Department of Sociology

Contact Information: 
Campus Location: 4112 Behavioral Sciences Building (BSB) 
(312) 996–3005

Head, Barbara Risman
Associate Head and Director of Undergraduate Studies, Lorena Garcia

Sociology is the study of social life, including individuals, groups, organizations, institutions, and societies. Sociologists investigate the social causes and consequences of human behavior and interaction, such as inequality, poverty, discrimination, and urbanization. While offering a general sociology curriculum, the program particularly focuses on how social inequalities are structured and legislated, how they are supported by cultural representations and hegemonic ideologies, and how people navigate and push back against them in their everyday lives. The program specializes in the study of race and ethnicity, gender and sexuality, organizations and the economy, global and transnational sociology, political sociology and social movements, and children and youth. Students learn multiple methodological approaches for the study of social life, such as ethnography, in-depth interviews, survey research, focus groups, statistical analysis of secondary data, and the use of comparative historical methods. Sociology majors in the program also explore how to actively use research-based evidence to increase the quality of life for the residents of Chicago, the state, the nation, and the world.

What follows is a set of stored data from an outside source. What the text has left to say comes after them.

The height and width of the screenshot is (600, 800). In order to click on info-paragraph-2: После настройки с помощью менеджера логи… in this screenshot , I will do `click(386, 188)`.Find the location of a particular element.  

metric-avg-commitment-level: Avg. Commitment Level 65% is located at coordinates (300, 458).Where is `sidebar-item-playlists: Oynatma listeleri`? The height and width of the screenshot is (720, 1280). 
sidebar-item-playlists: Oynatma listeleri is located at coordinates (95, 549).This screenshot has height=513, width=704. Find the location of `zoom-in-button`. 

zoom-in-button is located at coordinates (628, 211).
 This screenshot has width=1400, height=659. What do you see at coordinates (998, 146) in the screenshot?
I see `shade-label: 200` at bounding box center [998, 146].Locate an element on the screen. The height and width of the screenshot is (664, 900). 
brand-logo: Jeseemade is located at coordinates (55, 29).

Sociology develops skills in analyzing, synthesizing, generalizing, and communicating information and knowledge. Courses stress both logical and data analysis as well as careful and thoughtful reading, discussion, and writing. Sociology’s subject matter includes relationships among economic, political, cultural, and social factors and explores the impact of such forces on individuals and society. This inclusive framework and general training lies at the heart of a liberal education for lifetime learning.

A major in sociology will prepare students to undertake graduate studies in sociology, and admission to other professional and graduate programs in medicine, health, law, urban planning, social work, education, and business. It is also an excellent preparation for a wide variety of occupations in business and industry, the justice system, community and social services, government, education, social justice, and research.


To be considered for Distinction, students must obtain a 3.00/4.00 overall GPA, plus the following:

  • 3.50/4.00 GPA in the major for Distinction;
  • 3.75/4.00 GPA in the major for High Distinction;
  • 3.75/4.00 GPA in the major, SOC 499, and completion of a senior thesis for Highest Distinction.

Note: The GPA will be calculated using all of the credits that are being applied to the degree—from UIC and from any transfer institution.